Wait until stream reaches the end of the dataset for the first time and errors without looping

CC: @timonmerk

I never tried with non preloaded dataset, good point! The modulo approach sounds good to me, would you be up for a PR adding also a test with a non-preloaded dataset?

And thanks a lot for the debugging investigation, the bug report was super clear!

Hi @mscheltienne , thanks for your prompt answer. The debugging was quite straightforward thankfully, just following the source of the error through the class hierarchy until I hit the exception.

We found the issue because in PyNeuromodulation we are using the mne-tools/mne-bids package to read files with the read_raw_bids function, which calls read_raw with default parameter preload=False. I realized eventually that I can pass an extra_params dictionary to enable preload but I wanted to attempt a fix anyway.

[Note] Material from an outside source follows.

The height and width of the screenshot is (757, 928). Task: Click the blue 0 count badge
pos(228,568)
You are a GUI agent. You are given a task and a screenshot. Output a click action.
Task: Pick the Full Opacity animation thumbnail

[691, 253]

I'm up to open the PR, it's just a single character change so it's easy enough, but for the test I need some help. What's your testing worklflow? I found the file mne_lsl/test_mne.py, should I add the test there? And what should it consist of, should I generate a local dataset like in my example and check that it loops properly in a variety of conditions? I think I could manage that.

The test use pytest and all the files starting with test_ in folder(s) tests. Each module has its own tests folder, for instance:

mne_lsl/tests for test not specific to a submodule or for tests of the files mne_lsl/*.py
mne_lsl/stream/tests for test of the files mne_lsl/stream/*.py
mne_lsl/player/tests for test of the files mne_lsl/player/*.py

This last one is where the added test should live as the modification only impacts the player module. Usually, you can find one test file test_xxx.py per file in the module, xxx.py, but this is not mandatory. In this case, you can append your test to test_player_lsl.py.

This testing structure is common to many scientific python packages, including the main mne repository ;)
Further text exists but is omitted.